START Provided entries

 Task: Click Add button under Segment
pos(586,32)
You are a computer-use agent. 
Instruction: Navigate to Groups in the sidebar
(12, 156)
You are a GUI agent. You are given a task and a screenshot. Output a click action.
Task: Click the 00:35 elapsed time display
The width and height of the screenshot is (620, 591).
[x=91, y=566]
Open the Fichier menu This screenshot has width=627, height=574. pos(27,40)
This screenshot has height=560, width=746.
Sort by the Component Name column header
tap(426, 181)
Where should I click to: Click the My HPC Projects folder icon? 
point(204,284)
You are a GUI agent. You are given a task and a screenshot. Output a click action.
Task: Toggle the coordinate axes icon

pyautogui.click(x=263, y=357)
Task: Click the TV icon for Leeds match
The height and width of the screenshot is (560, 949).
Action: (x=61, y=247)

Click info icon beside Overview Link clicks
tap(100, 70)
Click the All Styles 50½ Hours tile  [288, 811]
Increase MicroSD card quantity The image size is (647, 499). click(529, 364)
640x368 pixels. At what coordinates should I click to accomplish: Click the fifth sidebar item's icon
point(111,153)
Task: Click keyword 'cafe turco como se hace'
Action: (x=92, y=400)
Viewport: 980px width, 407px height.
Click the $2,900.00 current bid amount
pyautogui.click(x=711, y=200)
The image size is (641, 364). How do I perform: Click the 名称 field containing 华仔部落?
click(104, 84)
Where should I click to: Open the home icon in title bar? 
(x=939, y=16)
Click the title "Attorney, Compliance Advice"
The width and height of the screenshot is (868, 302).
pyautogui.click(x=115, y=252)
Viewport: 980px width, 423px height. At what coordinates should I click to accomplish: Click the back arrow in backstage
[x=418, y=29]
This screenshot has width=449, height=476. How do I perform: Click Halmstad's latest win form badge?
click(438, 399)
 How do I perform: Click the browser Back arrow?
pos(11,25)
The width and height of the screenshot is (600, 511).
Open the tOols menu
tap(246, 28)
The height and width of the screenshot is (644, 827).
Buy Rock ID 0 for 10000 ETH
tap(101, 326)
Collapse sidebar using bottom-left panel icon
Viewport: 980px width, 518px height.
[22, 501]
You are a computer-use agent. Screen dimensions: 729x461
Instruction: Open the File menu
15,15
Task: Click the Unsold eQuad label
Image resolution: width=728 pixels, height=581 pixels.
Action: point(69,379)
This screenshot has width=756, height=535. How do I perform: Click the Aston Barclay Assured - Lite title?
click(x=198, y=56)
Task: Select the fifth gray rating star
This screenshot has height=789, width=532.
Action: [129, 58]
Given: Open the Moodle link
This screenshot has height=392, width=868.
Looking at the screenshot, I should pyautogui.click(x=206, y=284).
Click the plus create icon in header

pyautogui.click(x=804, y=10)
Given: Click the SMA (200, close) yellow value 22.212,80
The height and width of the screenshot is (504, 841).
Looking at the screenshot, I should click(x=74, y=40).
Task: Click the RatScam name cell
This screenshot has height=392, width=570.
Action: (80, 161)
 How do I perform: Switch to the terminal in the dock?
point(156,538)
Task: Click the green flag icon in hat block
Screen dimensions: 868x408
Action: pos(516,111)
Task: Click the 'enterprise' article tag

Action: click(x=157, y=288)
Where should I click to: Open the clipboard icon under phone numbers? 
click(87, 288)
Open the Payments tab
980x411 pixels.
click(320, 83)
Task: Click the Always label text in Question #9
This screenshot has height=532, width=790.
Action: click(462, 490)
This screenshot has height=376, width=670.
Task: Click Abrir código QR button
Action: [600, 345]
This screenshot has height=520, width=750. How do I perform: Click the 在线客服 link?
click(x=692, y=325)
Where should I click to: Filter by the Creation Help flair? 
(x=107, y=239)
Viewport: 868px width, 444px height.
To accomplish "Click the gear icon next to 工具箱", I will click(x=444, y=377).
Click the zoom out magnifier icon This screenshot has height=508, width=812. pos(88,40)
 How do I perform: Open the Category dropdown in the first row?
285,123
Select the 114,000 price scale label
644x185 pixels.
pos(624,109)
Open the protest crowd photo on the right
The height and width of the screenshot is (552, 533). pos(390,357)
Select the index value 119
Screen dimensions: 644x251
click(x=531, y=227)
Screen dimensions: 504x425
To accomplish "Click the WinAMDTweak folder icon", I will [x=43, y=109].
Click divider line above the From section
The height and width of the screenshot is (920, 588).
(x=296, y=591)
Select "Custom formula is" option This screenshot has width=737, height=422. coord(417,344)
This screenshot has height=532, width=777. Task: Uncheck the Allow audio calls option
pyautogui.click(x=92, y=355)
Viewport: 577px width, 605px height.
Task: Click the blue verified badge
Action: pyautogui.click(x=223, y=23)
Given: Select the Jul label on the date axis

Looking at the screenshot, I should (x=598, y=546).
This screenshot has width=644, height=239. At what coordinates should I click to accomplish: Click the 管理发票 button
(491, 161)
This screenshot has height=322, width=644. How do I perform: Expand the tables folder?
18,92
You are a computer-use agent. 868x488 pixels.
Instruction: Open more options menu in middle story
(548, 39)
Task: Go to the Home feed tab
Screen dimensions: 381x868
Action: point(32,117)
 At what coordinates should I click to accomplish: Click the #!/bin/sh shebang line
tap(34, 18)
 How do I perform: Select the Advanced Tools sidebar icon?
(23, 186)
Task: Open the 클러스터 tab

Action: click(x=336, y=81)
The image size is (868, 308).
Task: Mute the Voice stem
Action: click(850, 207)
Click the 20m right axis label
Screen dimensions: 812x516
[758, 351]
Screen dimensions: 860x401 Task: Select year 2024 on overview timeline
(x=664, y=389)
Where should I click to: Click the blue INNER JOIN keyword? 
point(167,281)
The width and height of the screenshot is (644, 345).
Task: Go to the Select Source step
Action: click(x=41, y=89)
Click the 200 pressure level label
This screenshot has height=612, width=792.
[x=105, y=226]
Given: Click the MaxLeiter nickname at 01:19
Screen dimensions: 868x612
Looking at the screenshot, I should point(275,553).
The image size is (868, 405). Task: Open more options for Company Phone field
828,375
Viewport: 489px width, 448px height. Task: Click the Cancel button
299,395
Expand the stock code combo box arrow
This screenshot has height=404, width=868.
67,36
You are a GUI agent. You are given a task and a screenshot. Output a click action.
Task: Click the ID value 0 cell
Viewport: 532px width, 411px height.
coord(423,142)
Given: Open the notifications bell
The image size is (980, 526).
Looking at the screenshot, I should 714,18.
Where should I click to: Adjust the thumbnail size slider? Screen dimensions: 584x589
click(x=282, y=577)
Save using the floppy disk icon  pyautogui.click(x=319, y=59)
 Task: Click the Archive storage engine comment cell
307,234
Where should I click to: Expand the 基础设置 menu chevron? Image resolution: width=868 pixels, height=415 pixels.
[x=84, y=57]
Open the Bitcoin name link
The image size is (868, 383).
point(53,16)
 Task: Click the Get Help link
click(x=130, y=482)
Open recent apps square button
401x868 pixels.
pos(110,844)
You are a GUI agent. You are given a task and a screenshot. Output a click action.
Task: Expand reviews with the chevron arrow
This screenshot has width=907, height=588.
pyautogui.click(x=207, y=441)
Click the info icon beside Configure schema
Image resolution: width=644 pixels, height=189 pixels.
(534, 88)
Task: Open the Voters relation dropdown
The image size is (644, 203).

END Provided entries

**Aim of the task**
From the first line down to the last, give the records again exactly.

**Result of the task**
 Task: Click Add button under Segment
pos(586,32)
You are a computer-use agent. 
Instruction: Navigate to Groups in the sidebar
(12, 156)
You are a GUI agent. You are given a task and a screenshot. Output a click action.
Task: Click the 00:35 elapsed time display
The width and height of the screenshot is (620, 591).
[x=91, y=566]
Open the Fichier menu This screenshot has width=627, height=574. pos(27,40)
This screenshot has height=560, width=746.
Sort by the Component Name column header
tap(426, 181)
Where should I click to: Click the My HPC Projects folder icon? 
point(204,284)
You are a GUI agent. You are given a task and a screenshot. Output a click action.
Task: Toggle the coordinate axes icon

pyautogui.click(x=263, y=357)
Task: Click the TV icon for Leeds match
The height and width of the screenshot is (560, 949).
Action: (x=61, y=247)

Click info icon beside Overview Link clicks
tap(100, 70)
Click the All Styles 50½ Hours tile  [288, 811]
Increase MicroSD card quantity The image size is (647, 499). click(529, 364)
640x368 pixels. At what coordinates should I click to accomplish: Click the fifth sidebar item's icon
point(111,153)
Task: Click keyword 'cafe turco como se hace'
Action: (x=92, y=400)
Viewport: 980px width, 407px height.
Click the $2,900.00 current bid amount
pyautogui.click(x=711, y=200)
The image size is (641, 364). How do I perform: Click the 名称 field containing 华仔部落?
click(104, 84)
Where should I click to: Open the home icon in title bar? 
(x=939, y=16)
Click the title "Attorney, Compliance Advice"
The width and height of the screenshot is (868, 302).
pyautogui.click(x=115, y=252)
Viewport: 980px width, 423px height. At what coordinates should I click to accomplish: Click the back arrow in backstage
[x=418, y=29]
This screenshot has width=449, height=476. How do I perform: Click Halmstad's latest win form badge?
click(438, 399)
 How do I perform: Click the browser Back arrow?
pos(11,25)
The width and height of the screenshot is (600, 511).
Open the tOols menu
tap(246, 28)
The height and width of the screenshot is (644, 827).
Buy Rock ID 0 for 10000 ETH
tap(101, 326)
Collapse sidebar using bottom-left panel icon
Viewport: 980px width, 518px height.
[22, 501]
You are a computer-use agent. Screen dimensions: 729x461
Instruction: Open the File menu
15,15
Task: Click the Unsold eQuad label
Image resolution: width=728 pixels, height=581 pixels.
Action: point(69,379)
This screenshot has width=756, height=535. How do I perform: Click the Aston Barclay Assured - Lite title?
click(x=198, y=56)
Task: Select the fifth gray rating star
This screenshot has height=789, width=532.
Action: [129, 58]
Given: Open the Moodle link
This screenshot has height=392, width=868.
Looking at the screenshot, I should pyautogui.click(x=206, y=284).
Click the plus create icon in header

pyautogui.click(x=804, y=10)
Given: Click the SMA (200, close) yellow value 22.212,80
The height and width of the screenshot is (504, 841).
Looking at the screenshot, I should click(x=74, y=40).
Task: Click the RatScam name cell
This screenshot has height=392, width=570.
Action: (80, 161)
 How do I perform: Switch to the terminal in the dock?
point(156,538)
Task: Click the green flag icon in hat block
Screen dimensions: 868x408
Action: pos(516,111)
Task: Click the 'enterprise' article tag

Action: click(x=157, y=288)
Where should I click to: Open the clipboard icon under phone numbers? 
click(87, 288)
Open the Payments tab
980x411 pixels.
click(320, 83)
Task: Click the Always label text in Question #9
This screenshot has height=532, width=790.
Action: click(462, 490)
This screenshot has height=376, width=670.
Task: Click Abrir código QR button
Action: [600, 345]
This screenshot has height=520, width=750. How do I perform: Click the 在线客服 link?
click(x=692, y=325)
Where should I click to: Filter by the Creation Help flair? 
(x=107, y=239)
Viewport: 868px width, 444px height.
To accomplish "Click the gear icon next to 工具箱", I will click(x=444, y=377).
Click the zoom out magnifier icon This screenshot has height=508, width=812. pos(88,40)
 How do I perform: Open the Category dropdown in the first row?
285,123
Select the 114,000 price scale label
644x185 pixels.
pos(624,109)
Open the protest crowd photo on the right
The height and width of the screenshot is (552, 533). pos(390,357)
Select the index value 119
Screen dimensions: 644x251
click(x=531, y=227)
Screen dimensions: 504x425
To accomplish "Click the WinAMDTweak folder icon", I will [x=43, y=109].
Click divider line above the From section
The height and width of the screenshot is (920, 588).
(x=296, y=591)
Select "Custom formula is" option This screenshot has width=737, height=422. coord(417,344)
This screenshot has height=532, width=777. Task: Uncheck the Allow audio calls option
pyautogui.click(x=92, y=355)
Viewport: 577px width, 605px height.
Task: Click the blue verified badge
Action: pyautogui.click(x=223, y=23)
Given: Select the Jul label on the date axis

Looking at the screenshot, I should (x=598, y=546).
This screenshot has width=644, height=239. At what coordinates should I click to accomplish: Click the 管理发票 button
(491, 161)
This screenshot has height=322, width=644. How do I perform: Expand the tables folder?
18,92
You are a computer-use agent. 868x488 pixels.
Instruction: Open more options menu in middle story
(548, 39)
Task: Go to the Home feed tab
Screen dimensions: 381x868
Action: point(32,117)
 At what coordinates should I click to accomplish: Click the #!/bin/sh shebang line
tap(34, 18)
 How do I perform: Select the Advanced Tools sidebar icon?
(23, 186)
Task: Open the 클러스터 tab

Action: click(x=336, y=81)
The image size is (868, 308).
Task: Mute the Voice stem
Action: click(850, 207)
Click the 20m right axis label
Screen dimensions: 812x516
[758, 351]
Screen dimensions: 860x401 Task: Select year 2024 on overview timeline
(x=664, y=389)
Where should I click to: Click the blue INNER JOIN keyword? 
point(167,281)
The width and height of the screenshot is (644, 345).
Task: Go to the Select Source step
Action: click(x=41, y=89)
Click the 200 pressure level label
This screenshot has height=612, width=792.
[x=105, y=226]
Given: Click the MaxLeiter nickname at 01:19
Screen dimensions: 868x612
Looking at the screenshot, I should point(275,553).
The image size is (868, 405). Task: Open more options for Company Phone field
828,375
Viewport: 489px width, 448px height. Task: Click the Cancel button
299,395
Expand the stock code combo box arrow
This screenshot has height=404, width=868.
67,36
You are a GUI agent. You are given a task and a screenshot. Output a click action.
Task: Click the ID value 0 cell
Viewport: 532px width, 411px height.
coord(423,142)
Given: Open the notifications bell
The image size is (980, 526).
Looking at the screenshot, I should 714,18.
Where should I click to: Adjust the thumbnail size slider? Screen dimensions: 584x589
click(x=282, y=577)
Save using the floppy disk icon  pyautogui.click(x=319, y=59)
 Task: Click the Archive storage engine comment cell
307,234
Where should I click to: Expand the 基础设置 menu chevron? Image resolution: width=868 pixels, height=415 pixels.
[x=84, y=57]
Open the Bitcoin name link
The image size is (868, 383).
point(53,16)
 Task: Click the Get Help link
click(x=130, y=482)
Open recent apps square button
401x868 pixels.
pos(110,844)
You are a GUI agent. You are given a task and a screenshot. Output a click action.
Task: Expand reviews with the chevron arrow
This screenshot has width=907, height=588.
pyautogui.click(x=207, y=441)
Click the info icon beside Configure schema
Image resolution: width=644 pixels, height=189 pixels.
(534, 88)
Task: Open the Voters relation dropdown
The image size is (644, 203).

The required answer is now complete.